Weekly Update 1

2023-06-19

This week, I found myself implementing Glottal pulsed noise (a thing used in my singing synthesizer), completing my Proto-gestling (proof of concept for my Gestlings project), and thinking about a concept in game development that I'm calling "asset-driven development".

Making my Computer Sing Better

To begin, here's a little melody I wrote, being performed by a singer I also built. I'll talk about this some more.

One of my ongoing fascinations over many years has been in building singing synthesizers like this one. There is a strange (and sometimes unsettling) familiarity that begins to happen when computers start to imitate human vocalizations. As a computer music composer, I find this adds a great dimension of accessibility to works. You don't have to understand all the jargon in the liner notes when a talky computer music piece is framed as a computer on the phone with his mother. This idea of giving inanimate objects human-like qualities, known as anthropomorphization, is a big area of focus for me.

There's are many little components that go into making a computer sing like the sample above, from building the singer, to telling the singer what to perform and how to perform it. This week, I focused on improving the "singer" by upgrading a component using something called "pitch-synchronous pulsed noise"link1 link2 link3. The singers I make are built up using, math. and this I found to be slightly better sounding math.

Before I break down what "pitch-synchronous pulsed noise" is, some orientation about where it goes is needed. Building a virtual singer inside a computer typically involves two parts: a vocal tract, which is essentially a tube, and some kind of air flow that goes through the tract to produce vocal sound at the other end. This "air flow", produced by something called a glottis, is what gives us the initial pitched sound. When it goes through the tract, this sound is shaped and what comes out the other end sounds vocally. We'll be focusing in on this sound-making component.

This thing I'm calling "Pitch Synchronous Pulsed Noise", what it does is add a little detail to the thing that goes into our digitally constructed vocal tract. "pitch-synchrounous" is a fancy way of saying "thing that is aligned with pitch of the voice". When the pitch goes up or down, this thing changes with it. In fact, it is "glued" to the rest of this component, totally locked in step with the underlying sound waveform. The "pulsed noise" bit just means "small noise bursts". In 1991, Perry Cook observed these small noise bursts when looking at recordings of actual singingers. This attempts to approximate those noise bursts.

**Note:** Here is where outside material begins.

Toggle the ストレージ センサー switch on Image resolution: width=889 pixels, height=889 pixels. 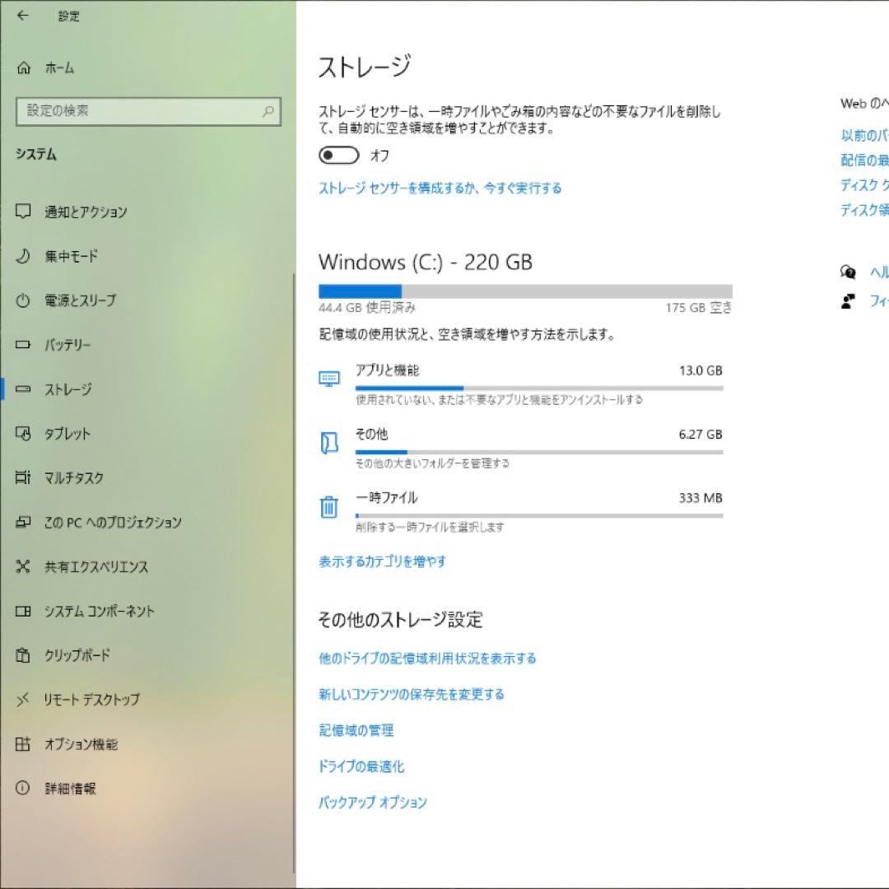click(x=339, y=155)
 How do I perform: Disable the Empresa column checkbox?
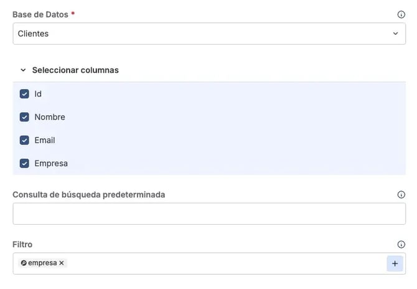point(24,163)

The end result is a singing sound that is a bit more "breathy" and naturalistic.

Building a "Proto-Gestling"

The Proto-Gestling is the Gestling before the Gestling, for an ongoing project of mine called "Gestlings". The core goal of this project is to build sounds that talk about themselves. To get even close to this place, there was a lot of tooling that needed to be build. In order for a Gestling to talk about themselves, they need a mouth. A mouth is part of a physiology that makes sound. The sound being produced is structured to be some kind of pseudo-language performed on this invented creature physiology. This pseudo-language gibberish is composed of smaller bits that are glued together. And oh yeah, the mouth is part of face which should be expressive. And you need to have some kind of captioning system if you want an audience to understand this organized gibberish.

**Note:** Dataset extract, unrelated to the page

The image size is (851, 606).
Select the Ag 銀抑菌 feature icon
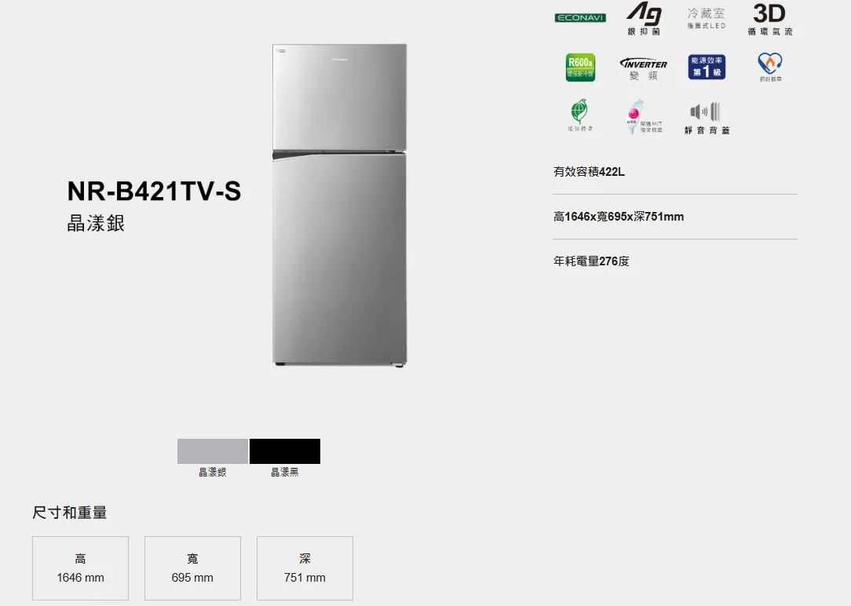tap(644, 19)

All of this had to be made from scratch, which includes a sophisticated audio engine to constuct the "speech" engine (what I sometimes call "speeched music"), as well as a very crude graphics pipeline capable of producing video. Both the sound and video had to be coordinated in order to get face movements to work.

The end result looks like this:

It's a lot of work for one short video. A very silly one at that. But, what it conveys, the sliver of a sliver of a whisp of a critter with a personality, is far greater than the sum of its parts. This, to me, is worth all the code flung at it. I think.

Asset Driven Development

When I say asset-driven development, I am referring to the way games are usually designed. There is a clear division between the "art" of the video game known as asssets (textures, sound, etc), and the game logic, sometimes known as the engine.

As someone who has attempted to approach "code" as art for my entire adult life, I find my self conflicted by this approach. The division feels arbitrary. A good use of the computer medium for creative pursuits should blur the line between program logic and "art", as they are one in the same. But, recently, in working on Gestlings, I've been seeing the benefits. A lot of stuff does end up basically being essentially dumb data, which is what an assset is. Assets are much easier manage than code. They don't change as much. You can write programs to generate assets, and programs to take those assets and make assets. You can write new code to handle those assets. Your assets will outlive your code.

Anyways, enough of all that. Until next time.